__Problem description__
Repeat the records below exactly as they appear, leaving out any pictures.

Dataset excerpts

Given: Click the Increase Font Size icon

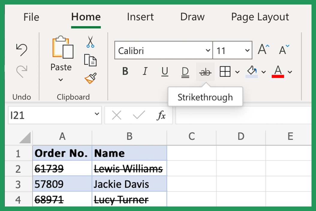Looking at the screenshot, I should tap(262, 50).
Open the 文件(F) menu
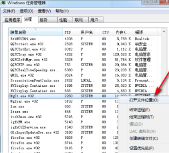The width and height of the screenshot is (169, 153). click(9, 11)
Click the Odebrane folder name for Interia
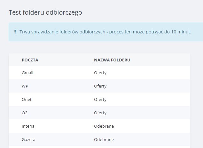This screenshot has width=203, height=148. click(x=104, y=126)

__Output for this task__
Given: Click the Increase Font Size icon

Looking at the screenshot, I should tap(262, 50).
Open the 文件(F) menu
The width and height of the screenshot is (169, 153). click(9, 11)
Click the Odebrane folder name for Interia
This screenshot has width=203, height=148. click(x=104, y=126)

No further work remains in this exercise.